Von da an hörte ich den Sender bei jeder Gelegenheit. Ich erfuhr andere Dinge über Jesus.
Die Leute im Radio sagten, sie seien Christen. In der Schule hatte ich immer von westlichen Missionaren gehört, die Kinder entführten und Menschen töteten. Aber die Leute im Radio schienen überhaupt nicht so zu sein.
Während ich zuhörte, wurde ich immer überzeugter. Ich begann, jeden Tag über diese Lehren nachzudenken. Ich versuchte, so zu beten, wie die Person im Radio sagte.
Als ich immer mehr über Jesus lernte, stellte ich fest, wie sich mein Leben veränderte. Ich war immer noch hungrig, aber ich begann, mein Essen zu teilen. Ich hoffte, dass ich den Menschen damit irgendwie zeigen
konnte, dass Jesus sie liebte.
Ich weiß, dass es gefährlich wäre, jemandem von Jesus zu erzählen. Unsere Führer wollen nicht, dass wir außer ihnen irgendjemanden oder irgendetwas verehren. Mir ist klar geworden, dass mein Vater deshalb entführt wurde – sie sahen, dass er einen Herrn hatte, der größer war als die Führer unseres Landes.
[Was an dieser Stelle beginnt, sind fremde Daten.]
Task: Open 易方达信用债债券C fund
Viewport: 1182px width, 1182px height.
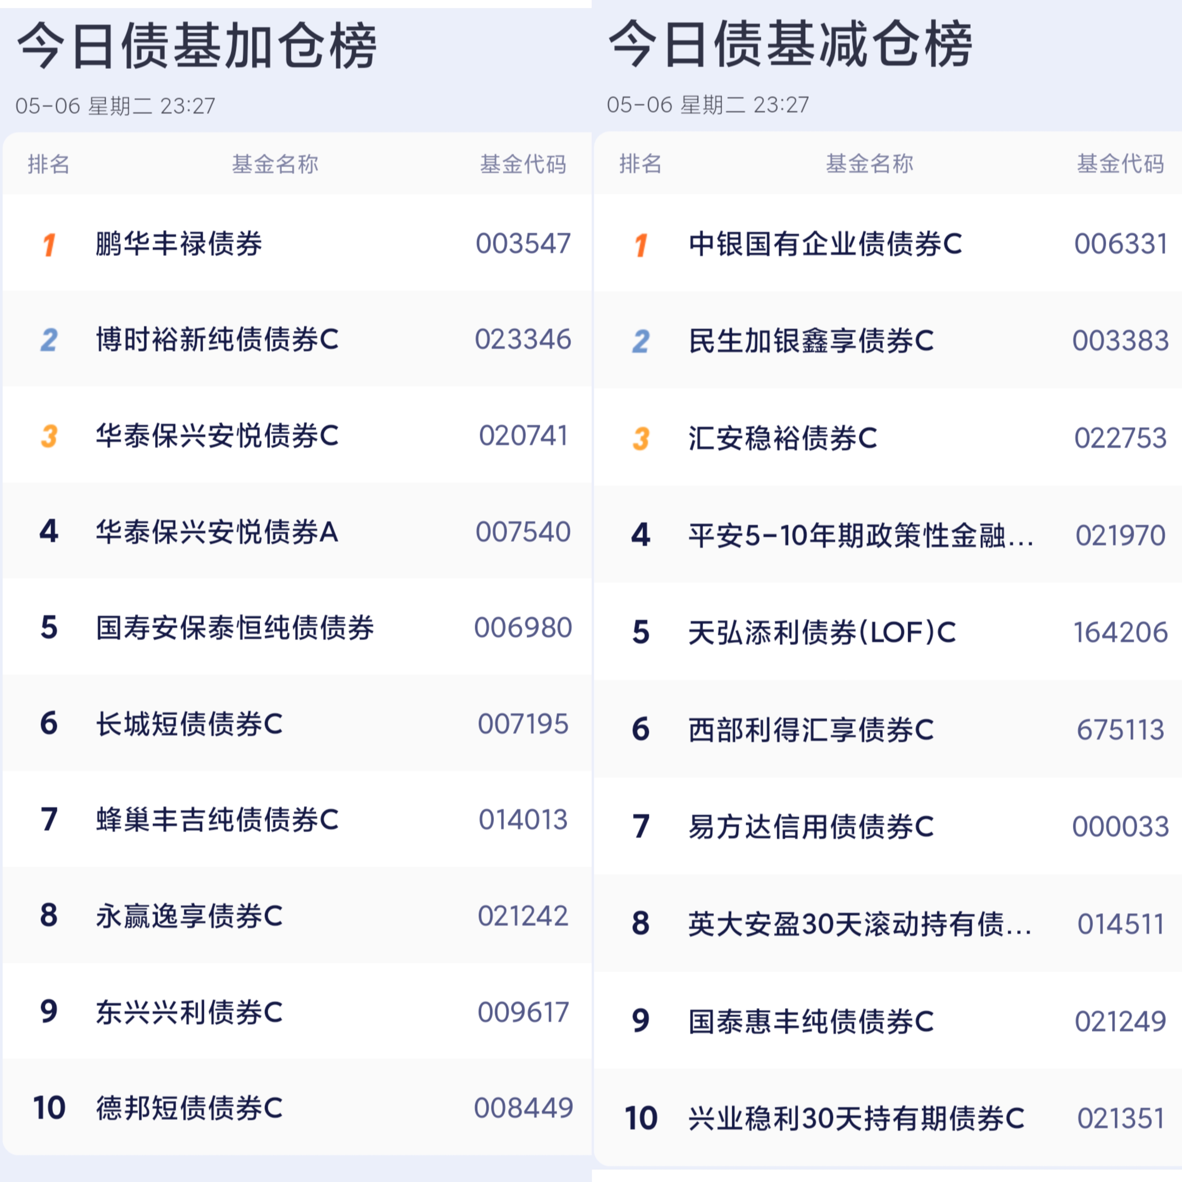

Ich bin jetzt Christin. Vielleicht bin ich die einzige Christin in Nordkorea. Aber vielleicht hören auch andere Menschen die Radiosendungen. Ich hoffe, dass ich eines Tages einen anderen Nachfolger von Jesus treffen kann. Es wäre wunderbar, meine Hoffnung und meinen Glauben mit einem anderen Menschen zu teilen.
Und ich werde weiterhin Salz für die Menschen um mich herum sein. So wie mein Vater es mir gesagt hat.